Peril and Promise
A Decades-Long View Reveals Progress in Urban Education
In 1983, A Nation at Risk was released revealing the sobering state of public education in the United States.
It was a watershed moment that drew widespread attention and galvanized policy responses across the country. It is still talked about today as one of the most influential reports in the history of public education in the United States.
Urban School Failure
What drew less attention in the report was the particularly stark education landscape that had taken hold in many large cities across the United States. Over time, in a series of less-publicized studies, a group of scholars began to assemble a body of research showing that problems of profound scale and complexity were arising in America's largest cities in the post-Brown era.
Students attending public schools in large urban school districts were predominantly low-income students from historically underserved demographic groups. As the new research would show, scores of those school districts were literally failing in the 1990s.
The paper argues that the growth and maintenance of 120 failed urban school districts miseducating diverse children in poverty for over half a century is a predictable, explainable phenomenon not a series of accidental, unfortunate, chance events. The extensive resources funneled into these systems are used for the purpose of increasing the district bureaucracies themselves rather than improving the schools or the education of the children. This massive, persisting failure has generated neither the effort nor the urgency which the stated values of American society would lead us to expect.- Martin Haberman,
Against this general backdrop of dysfunction and brokenness, chartered schools began offering new options to students and families in major cities across the United States in the mid-1990s. The chartering movement began in Minnesota in 1991 and spread quickly across the country. From its inception, reformers saw the potential for chartered schools to have a massive impact on a wide range of problems in public education, but the power of chartering to improve the quality of schooling for hundreds of thousands of historically underserved students and families in urban settings where problems were previously considered intractable exceeded the predictions of even the most optimistic reformers.

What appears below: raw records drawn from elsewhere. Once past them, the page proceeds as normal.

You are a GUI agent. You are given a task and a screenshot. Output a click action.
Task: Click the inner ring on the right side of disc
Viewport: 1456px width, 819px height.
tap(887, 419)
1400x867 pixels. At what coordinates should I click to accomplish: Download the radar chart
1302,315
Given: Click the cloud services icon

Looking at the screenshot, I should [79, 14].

The focus of this exhibit in the National Charter School Founders Library will be to dive more deeply into the experience of three cities in the United States – Newark, Washington DC and Denver.
Origins of Reform
Early Progress Unleashed by Chartering Creates an Opportunity for Bold Leadership
A Game-Changing Gift
Redoubled Effort Sparks Pushback and Premature Judgements, But Staying the Course Catalyzes Profound Progress
The Progress of Chartering Poses a Challenge to the Next Generation of Policy Makers
...never mind decades ago.
This affords critics of chartered schools the opportunity to present the deplorable conditions that are still found within many large urban school districts as conditions that were somehow created by charter schools ...
... when a deeper understanding of the history reveals that those very conditions existed long before charter schools were created and arose from patterns of dysfunction that are widespread and are often endemic within large urban school districts having nothing to do with the presence of charter schools in the local landscape.

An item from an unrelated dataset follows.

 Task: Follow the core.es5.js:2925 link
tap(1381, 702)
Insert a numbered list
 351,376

That is certainly true in Newark, Washington DC, and Denver.
It is our contention that the chartering story, when looked at from a multi-decade and a multi-geography perspective, reveals patterns that we wouldn't otherwise see.
Patterns of progress, pushback and persistence, and ultimately patterns of re-emergent hope, a rekindled belief that public education ...

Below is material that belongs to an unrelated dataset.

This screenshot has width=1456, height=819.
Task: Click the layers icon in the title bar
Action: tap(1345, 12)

... can be greatly improved ...
... in a systemic way ...
... where all boats rise, creating improved learning opportunity at a scale not seen before.
In sum, we believe the experience in Newark, Washington DC and Denver over the past three decades shows that chartering is not a creator of problems in large urban school districts, but is, in fact, a response to those problems, a response that, if properly supported and sustained over a multi-decade timeframe, has the potential to become an unprecedented solution, one profound enough to overcome previously intractable challenges in long-neglected communities, providing vastly improved educational opportunity to millions of students and families who need better public education most.
Introduction - Promise and Peril in Newark, New Jersey
Newark, New Jersey is a city that has seen as profound of positive change in public education over the past three decades as any place in the United States. The city developed some of the earliest publicly funded schools in the country during the mid-nineteenth century. Still, economic change, demographic transformation, and systemic mistreatment of generations of Newark residents through most of the 20th century left the city's urban school district in a state of crisis by the early 1990s. Decades of efforts to improve the city's schools had come to naught before the state passed its charter school law in 1995. Shortly thereafter, a cadre of successful charter schools were opened that created an opportunity for reformers and policymakers to work together to drive even more aggressive systemic change. Over time, the presence of successful charter schools provided reformers the additional leverage they needed to begin driving the improvement of district schools. While reformers had to overcome fierce resistance from status quo interests on an ongoing basis for decades, sustained effort over time allowed all boats to rise such that by nearly any measure, it is inarguable that Newark's public schools have fundamentally improved educational opportunity for hundreds of thousands of historically underserved students and families.